▶ **Your task**
Copy out the listing below, swapping every "column header" for "column heading" and leaving everything else unchanged.

* start Supplied entries *

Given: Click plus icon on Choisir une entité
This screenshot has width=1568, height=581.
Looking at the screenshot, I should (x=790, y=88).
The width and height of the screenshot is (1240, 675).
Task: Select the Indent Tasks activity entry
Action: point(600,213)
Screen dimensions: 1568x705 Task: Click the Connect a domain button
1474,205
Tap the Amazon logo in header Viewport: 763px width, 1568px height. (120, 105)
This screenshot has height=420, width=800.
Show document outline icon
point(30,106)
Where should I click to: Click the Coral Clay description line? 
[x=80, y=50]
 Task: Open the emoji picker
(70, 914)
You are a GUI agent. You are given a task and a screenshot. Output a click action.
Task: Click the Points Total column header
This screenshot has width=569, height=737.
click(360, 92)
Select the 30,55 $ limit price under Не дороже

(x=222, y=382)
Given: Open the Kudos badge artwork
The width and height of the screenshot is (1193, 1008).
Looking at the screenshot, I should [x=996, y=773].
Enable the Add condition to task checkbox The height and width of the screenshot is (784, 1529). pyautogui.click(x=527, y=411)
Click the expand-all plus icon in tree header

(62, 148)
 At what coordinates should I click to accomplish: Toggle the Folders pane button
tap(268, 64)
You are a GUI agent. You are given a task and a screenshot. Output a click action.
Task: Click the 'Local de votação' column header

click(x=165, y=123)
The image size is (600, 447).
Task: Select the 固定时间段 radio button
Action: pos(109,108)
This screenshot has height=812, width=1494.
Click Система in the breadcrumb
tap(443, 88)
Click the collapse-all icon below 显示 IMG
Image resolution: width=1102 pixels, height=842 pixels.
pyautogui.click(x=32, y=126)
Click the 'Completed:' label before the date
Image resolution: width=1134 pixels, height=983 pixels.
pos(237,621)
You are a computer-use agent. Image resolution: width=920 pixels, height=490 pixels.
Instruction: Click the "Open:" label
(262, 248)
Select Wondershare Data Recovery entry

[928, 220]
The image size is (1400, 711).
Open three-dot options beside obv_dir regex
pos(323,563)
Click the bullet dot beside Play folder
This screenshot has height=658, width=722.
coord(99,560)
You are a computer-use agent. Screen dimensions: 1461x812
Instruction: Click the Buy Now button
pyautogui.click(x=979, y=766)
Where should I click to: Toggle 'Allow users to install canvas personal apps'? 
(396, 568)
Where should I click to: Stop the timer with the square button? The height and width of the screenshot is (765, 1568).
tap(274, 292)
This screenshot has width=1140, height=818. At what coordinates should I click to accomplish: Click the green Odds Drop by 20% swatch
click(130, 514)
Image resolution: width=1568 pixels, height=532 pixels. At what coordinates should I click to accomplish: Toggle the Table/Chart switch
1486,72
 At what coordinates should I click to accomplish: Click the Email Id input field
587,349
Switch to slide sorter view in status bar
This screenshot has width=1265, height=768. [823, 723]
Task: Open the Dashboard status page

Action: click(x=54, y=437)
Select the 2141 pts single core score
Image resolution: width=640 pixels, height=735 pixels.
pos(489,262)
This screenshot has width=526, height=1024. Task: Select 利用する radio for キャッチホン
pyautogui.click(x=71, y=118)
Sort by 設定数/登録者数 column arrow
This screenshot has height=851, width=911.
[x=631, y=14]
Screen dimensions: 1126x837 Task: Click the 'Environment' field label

* end Supplied entries *

▶ **Full solution**
Given: Click plus icon on Choisir une entité
This screenshot has width=1568, height=581.
Looking at the screenshot, I should (x=790, y=88).
The width and height of the screenshot is (1240, 675).
Task: Select the Indent Tasks activity entry
Action: point(600,213)
Screen dimensions: 1568x705 Task: Click the Connect a domain button
1474,205
Tap the Amazon logo in header Viewport: 763px width, 1568px height. (120, 105)
This screenshot has height=420, width=800.
Show document outline icon
point(30,106)
Where should I click to: Click the Coral Clay description line? 
[x=80, y=50]
 Task: Open the emoji picker
(70, 914)
You are a GUI agent. You are given a task and a screenshot. Output a click action.
Task: Click the Points Total column heading
This screenshot has width=569, height=737.
click(360, 92)
Select the 30,55 $ limit price under Не дороже

(x=222, y=382)
Given: Open the Kudos badge artwork
The width and height of the screenshot is (1193, 1008).
Looking at the screenshot, I should [x=996, y=773].
Enable the Add condition to task checkbox The height and width of the screenshot is (784, 1529). pyautogui.click(x=527, y=411)
Click the expand-all plus icon in tree header

(62, 148)
 At what coordinates should I click to accomplish: Toggle the Folders pane button
tap(268, 64)
You are a GUI agent. You are given a task and a screenshot. Output a click action.
Task: Click the 'Local de votação' column heading

click(x=165, y=123)
The image size is (600, 447).
Task: Select the 固定时间段 radio button
Action: pos(109,108)
This screenshot has height=812, width=1494.
Click Система in the breadcrumb
tap(443, 88)
Click the collapse-all icon below 显示 IMG
Image resolution: width=1102 pixels, height=842 pixels.
pyautogui.click(x=32, y=126)
Click the 'Completed:' label before the date
Image resolution: width=1134 pixels, height=983 pixels.
pos(237,621)
You are a computer-use agent. Image resolution: width=920 pixels, height=490 pixels.
Instruction: Click the "Open:" label
(262, 248)
Select Wondershare Data Recovery entry

[928, 220]
The image size is (1400, 711).
Open three-dot options beside obv_dir regex
pos(323,563)
Click the bullet dot beside Play folder
This screenshot has height=658, width=722.
coord(99,560)
You are a computer-use agent. Screen dimensions: 1461x812
Instruction: Click the Buy Now button
pyautogui.click(x=979, y=766)
Where should I click to: Toggle 'Allow users to install canvas personal apps'? 
(396, 568)
Where should I click to: Stop the timer with the square button? The height and width of the screenshot is (765, 1568).
tap(274, 292)
This screenshot has width=1140, height=818. At what coordinates should I click to accomplish: Click the green Odds Drop by 20% swatch
click(130, 514)
Image resolution: width=1568 pixels, height=532 pixels. At what coordinates should I click to accomplish: Toggle the Table/Chart switch
1486,72
 At what coordinates should I click to accomplish: Click the Email Id input field
587,349
Switch to slide sorter view in status bar
This screenshot has width=1265, height=768. [823, 723]
Task: Open the Dashboard status page

Action: click(x=54, y=437)
Select the 2141 pts single core score
Image resolution: width=640 pixels, height=735 pixels.
pos(489,262)
This screenshot has width=526, height=1024. Task: Select 利用する radio for キャッチホン
pyautogui.click(x=71, y=118)
Sort by 設定数/登録者数 column arrow
This screenshot has height=851, width=911.
[x=631, y=14]
Screen dimensions: 1126x837 Task: Click the 'Environment' field label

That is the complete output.